Stating that liquefied petroleum gas (LPG) cylinders are being sold at higher prices than the prices set by the government, State Minister for Power, Energy and Mineral Resources Nasrul Hamid has said, warning action.
"It is noted that 12-kg LPG cylinders are being sold at prices of Tk100-200 more than the government-set prices. Monitoring will be increased from now on and action will be taken accordingly," he said while speaking at a workshop on the safe use of LPG cylinders in eateries yesterday. Bangladesh Energy Regulatory Commission (BERC) organised the workshop.
The state minister said that all traders in the LPG sector should be brought under surveillance. The commission is monitoring the prices. But the retailers in the market increase the prices in different ways. Those who regulate LPG distributors also have responsibilities. The Commission may be checking prices in some areas. It is the distributor's responsibility to confirm prices in the areas concerned.
Nasrul mentioned that the demand for LPG in 2009 was about 66 thousand tonnes while it is now more than 14 lakh tonnes.

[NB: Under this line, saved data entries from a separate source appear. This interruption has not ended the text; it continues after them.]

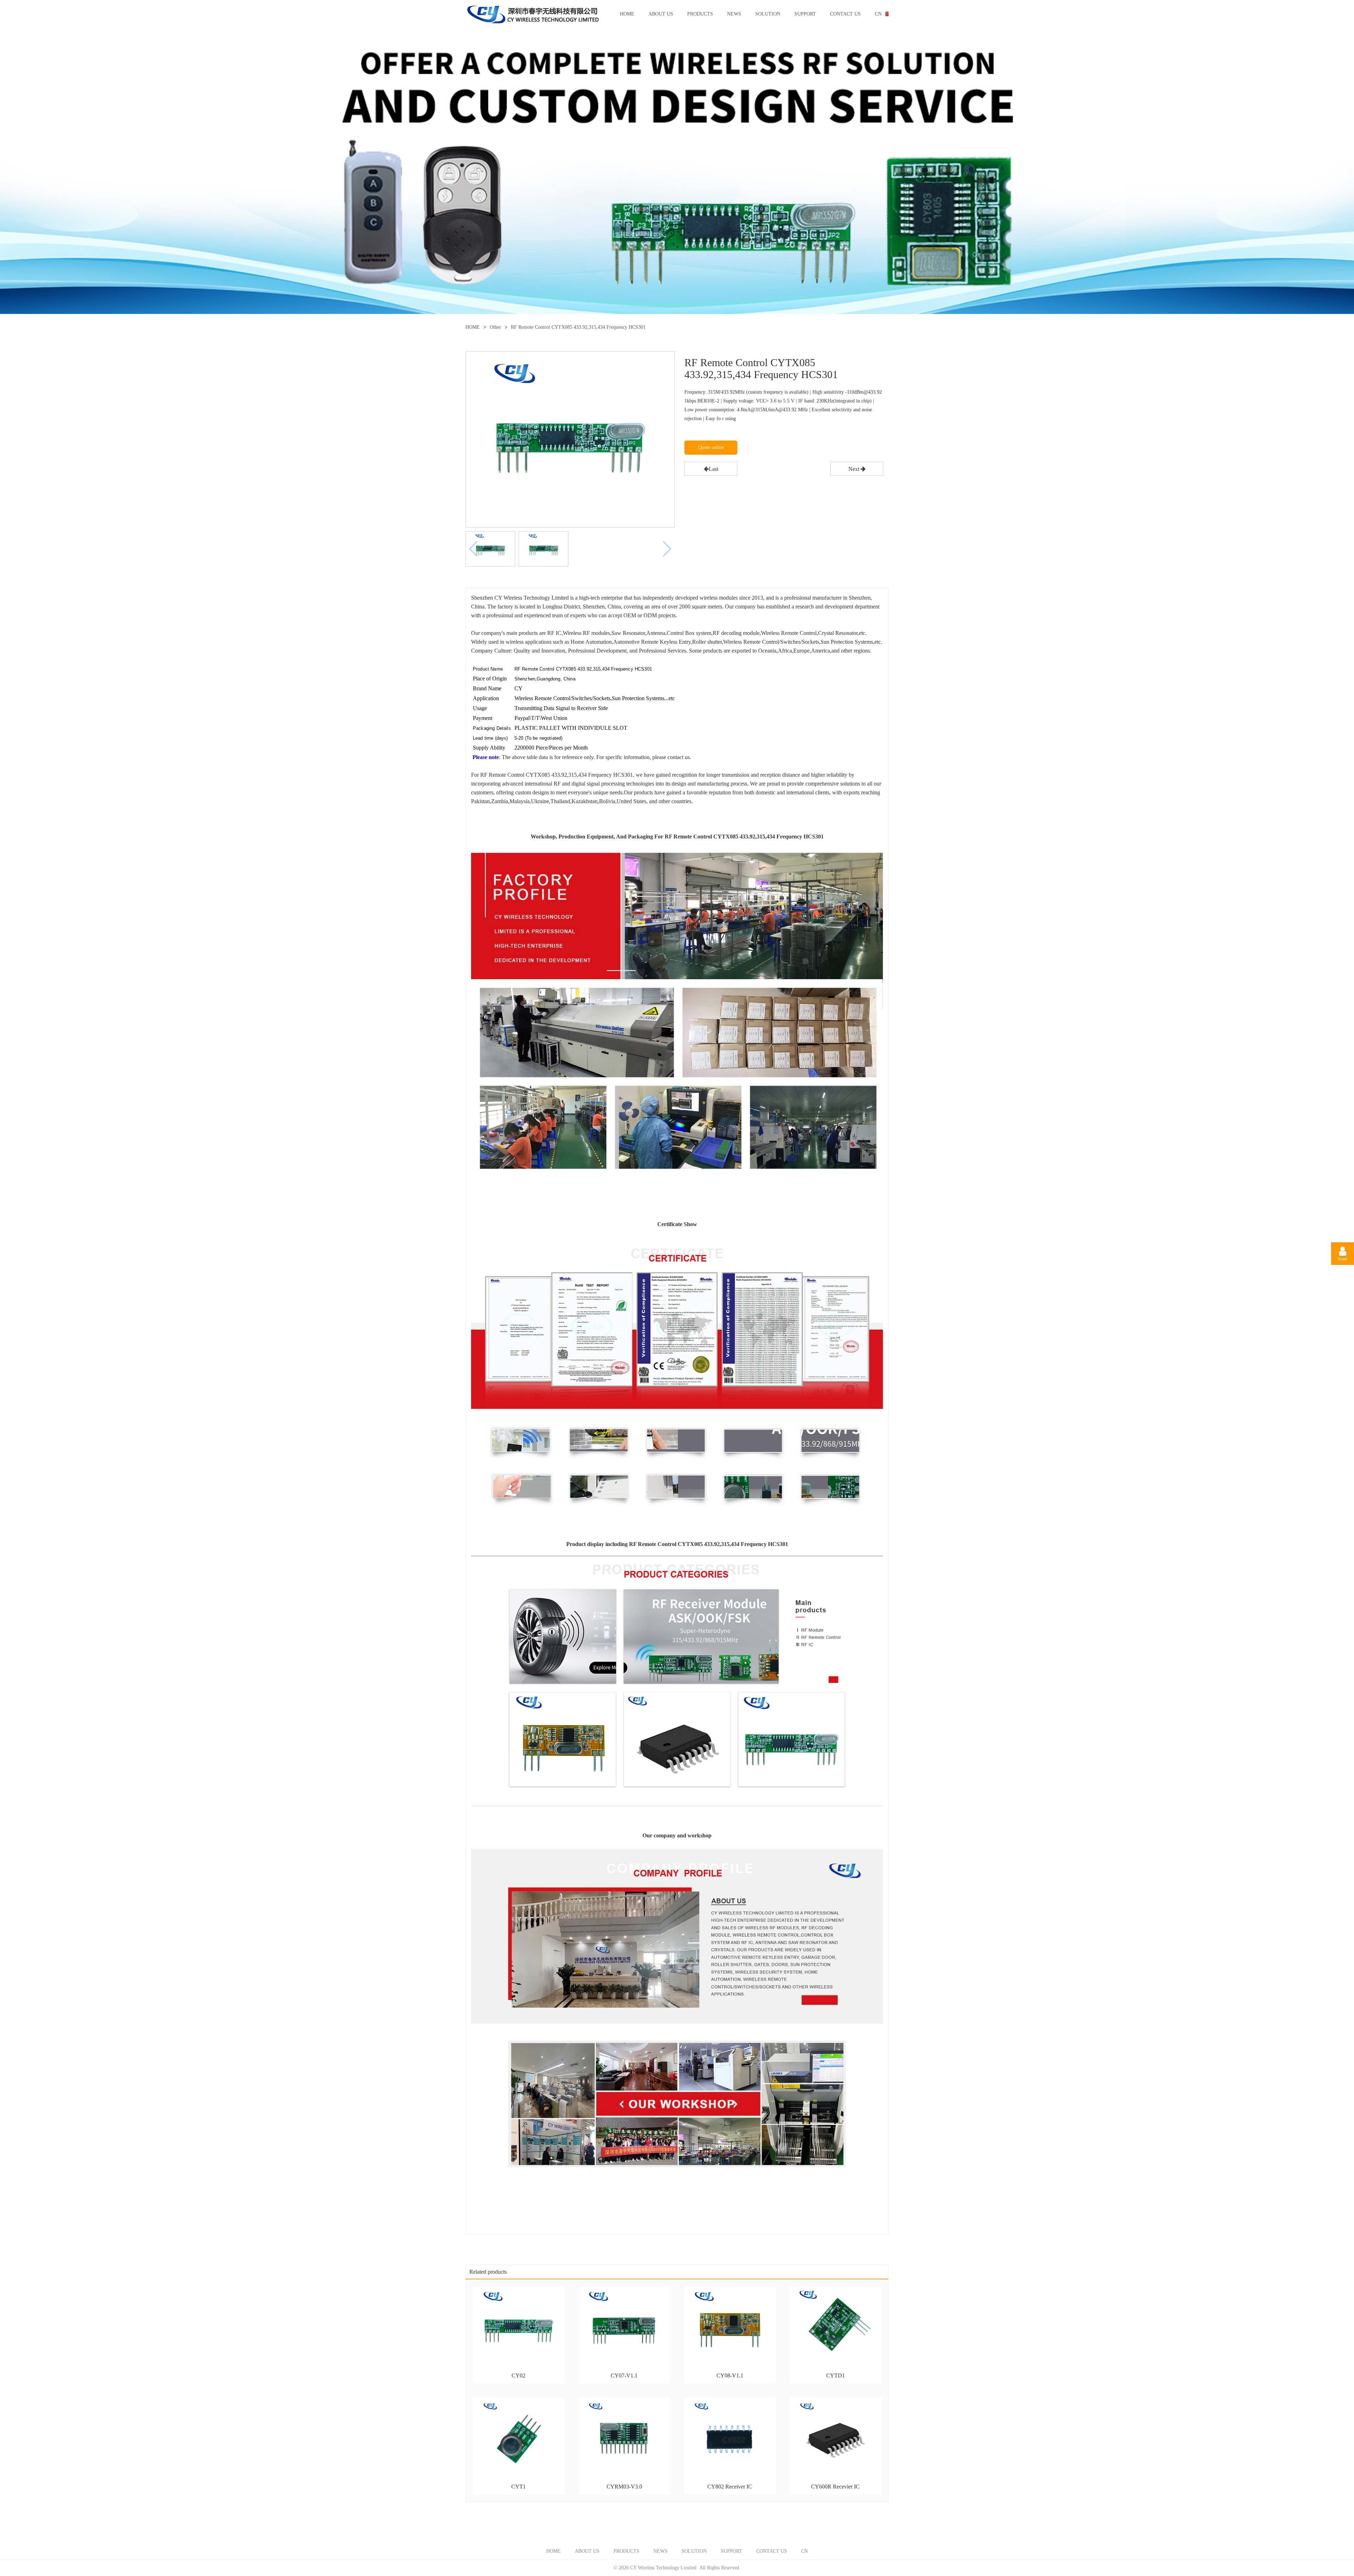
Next (854, 469)
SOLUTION (767, 14)
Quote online (711, 447)
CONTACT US (845, 14)
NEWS (734, 14)
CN (878, 14)
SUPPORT (805, 14)
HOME (627, 14)
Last (713, 469)
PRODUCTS (700, 14)
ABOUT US (660, 14)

Referring to the policy requirements for the use of LPG cylinders in eateries, he said they dangerously keep four to five cylinders close to stoves, which poses a risk of accidents at any time. Along with BERC, organisations like Rajuk, Chittagong Development Authority, Cox's Bazar City Development Authority, etc should also look into this matter, the state minister suggested.
Stating that pipeline gas is no longer needed in residential buildings, the state minister said that everyone can use LPG very easily and safely by placing tanks under multi-storeyed buildings. Installation of such tanks can also be done area-wise.
The state minister said that state-run Titas Gas Transmission and Distribution Company has taken up a big project to replace the 50- to 60-year-old pipeline, the project will be completed by the next four to five years. He said that this will reduce gas theft.
The government has recently fixed the prices of eggs, onions and potatoes in its bid to contain the runaway food inflation, which hit a 12-year-high last month. However, the government's move did not have a significant impact on the market.
Experts have long suggested focusing on market monitoring rather than government price-setting.